Wednesday, April 29, 2009

FILM: Review - Watchmen

*Posted March 15, 2009*

The first big movie event of 2009, and even though I was completely unfamiliar with the graphic novel, the story was very intriguing to me. Watchmen is based in an alternative 1980s and predicated on the notion that masked vigilantes did exist in the 1940s. But fast forward the 80s, and the superhero system is broken. The government used them to win Vietnam (very cool), the public doesn't appreciate them, and they are all in forced retirement now. The story is centered around this group of former partners. We have Night Owl (a Clark Kent/Batman hybrid), Rorschach (by far the coolest of the group), Dr. Manhatten (the only one with superpowers, he can control matter and is pretty much a god), the Comedian, and a couple other losers.

SPOILER ALERT! The Comedian is murdered in the beginning (but you already know this from the trailer), and the rest of the group has to solve the puzzle while wondering if the Cold War will erupt in a nuclear holocaust. Now that the stage is set, here are my quick thoughts on the movie.
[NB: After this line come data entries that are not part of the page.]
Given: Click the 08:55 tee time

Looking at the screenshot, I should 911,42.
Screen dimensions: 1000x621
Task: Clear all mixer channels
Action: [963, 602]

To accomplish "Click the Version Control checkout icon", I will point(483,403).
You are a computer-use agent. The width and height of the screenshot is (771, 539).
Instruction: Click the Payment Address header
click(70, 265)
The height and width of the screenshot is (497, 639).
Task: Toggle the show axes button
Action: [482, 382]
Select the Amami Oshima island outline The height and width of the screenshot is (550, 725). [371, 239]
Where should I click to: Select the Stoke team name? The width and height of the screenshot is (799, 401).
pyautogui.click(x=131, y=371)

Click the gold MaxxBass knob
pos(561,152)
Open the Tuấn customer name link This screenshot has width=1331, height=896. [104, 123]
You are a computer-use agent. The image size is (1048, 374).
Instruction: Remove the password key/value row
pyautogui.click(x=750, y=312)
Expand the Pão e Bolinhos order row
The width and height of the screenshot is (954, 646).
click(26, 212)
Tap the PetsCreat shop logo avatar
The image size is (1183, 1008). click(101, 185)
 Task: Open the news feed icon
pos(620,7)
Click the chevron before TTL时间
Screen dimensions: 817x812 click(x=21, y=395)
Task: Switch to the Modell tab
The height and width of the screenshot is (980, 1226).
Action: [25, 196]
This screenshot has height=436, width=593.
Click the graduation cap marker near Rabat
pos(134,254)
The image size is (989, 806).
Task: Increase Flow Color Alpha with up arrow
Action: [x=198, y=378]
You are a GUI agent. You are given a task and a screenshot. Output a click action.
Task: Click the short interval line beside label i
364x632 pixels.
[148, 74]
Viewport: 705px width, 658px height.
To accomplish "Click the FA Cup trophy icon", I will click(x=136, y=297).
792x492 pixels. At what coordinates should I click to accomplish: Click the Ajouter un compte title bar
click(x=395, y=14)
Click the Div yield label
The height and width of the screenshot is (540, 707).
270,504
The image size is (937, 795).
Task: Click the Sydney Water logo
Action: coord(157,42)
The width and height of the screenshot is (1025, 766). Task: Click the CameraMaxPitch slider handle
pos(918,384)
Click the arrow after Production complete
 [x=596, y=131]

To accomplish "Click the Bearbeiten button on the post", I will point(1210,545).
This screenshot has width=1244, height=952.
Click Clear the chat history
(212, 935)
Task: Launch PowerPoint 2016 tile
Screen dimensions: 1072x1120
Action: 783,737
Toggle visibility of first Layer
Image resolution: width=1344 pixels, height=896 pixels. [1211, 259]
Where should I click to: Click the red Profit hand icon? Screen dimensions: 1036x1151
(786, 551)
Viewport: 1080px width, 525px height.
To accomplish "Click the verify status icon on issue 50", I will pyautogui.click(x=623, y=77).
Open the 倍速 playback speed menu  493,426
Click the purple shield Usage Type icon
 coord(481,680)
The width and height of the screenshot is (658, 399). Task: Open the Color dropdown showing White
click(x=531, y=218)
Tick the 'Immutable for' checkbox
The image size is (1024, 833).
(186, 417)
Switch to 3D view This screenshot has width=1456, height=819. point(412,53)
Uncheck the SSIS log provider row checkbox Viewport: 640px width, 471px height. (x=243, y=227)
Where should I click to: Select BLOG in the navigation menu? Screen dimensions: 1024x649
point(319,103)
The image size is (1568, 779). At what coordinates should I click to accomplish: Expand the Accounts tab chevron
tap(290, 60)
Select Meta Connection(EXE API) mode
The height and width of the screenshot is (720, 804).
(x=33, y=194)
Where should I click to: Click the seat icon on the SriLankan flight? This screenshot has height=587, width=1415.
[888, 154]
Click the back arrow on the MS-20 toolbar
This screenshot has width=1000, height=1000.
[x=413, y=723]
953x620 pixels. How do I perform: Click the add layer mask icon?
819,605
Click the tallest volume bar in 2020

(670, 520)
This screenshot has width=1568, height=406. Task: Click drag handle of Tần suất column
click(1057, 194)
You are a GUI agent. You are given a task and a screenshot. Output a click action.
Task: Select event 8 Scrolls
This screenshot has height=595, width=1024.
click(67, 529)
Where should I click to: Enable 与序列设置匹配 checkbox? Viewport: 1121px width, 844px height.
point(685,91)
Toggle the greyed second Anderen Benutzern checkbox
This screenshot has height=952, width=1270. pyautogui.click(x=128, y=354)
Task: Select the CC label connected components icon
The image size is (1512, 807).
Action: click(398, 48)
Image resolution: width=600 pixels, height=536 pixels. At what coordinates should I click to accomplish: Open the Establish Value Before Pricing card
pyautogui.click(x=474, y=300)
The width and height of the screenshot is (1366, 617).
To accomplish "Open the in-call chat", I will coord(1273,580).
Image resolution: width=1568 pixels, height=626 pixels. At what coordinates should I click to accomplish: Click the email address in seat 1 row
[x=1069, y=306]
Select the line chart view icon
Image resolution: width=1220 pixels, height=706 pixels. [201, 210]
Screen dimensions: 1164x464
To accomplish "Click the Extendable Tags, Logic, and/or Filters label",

-For as long as it is, they tried to cram in so many references into the movie that some scenes lose a lot of dramatic weight. The weird tiger thing? The subplot on Mars? The shocker about Silk Spectre's family? I ended up not caring about any of this because the film gave me no reason.

-The prison sequence was a lot of fun to watch, especially because we get to see Mickey from Seinfeld back on screen. The ending was satisfying and mind blowing, but this was just flat out entertaining.

-Zack Snyder ruined 300, and he damn near ruined this one as well. The soundtrack was distracting and out of place every single time a song played. He just used songs made famous by other movies (Sound of Silence from the Graduate, the helicopter assault score from Apocalypse Now, the Hallelujah song from Shrek, and even 99 Luftballoons from GTA Vice City. What a joke). Also, the slow motion was expectedly excessive and stupid.

-The flashbacks were handled nicely and it set up a lot of important back story. But like LOST season 3, this left little time for establishing present relationships (I don't think Rorschach and the Doc had one scene together until the end.

Final thoughts: One of the more interesting stories in a comic book movie, and the ending rocked. But it didn't make up for the many parts in the middle that had me scratching me my head. Zack Snyder throws as much as he can from the book against the wall, but few things stick.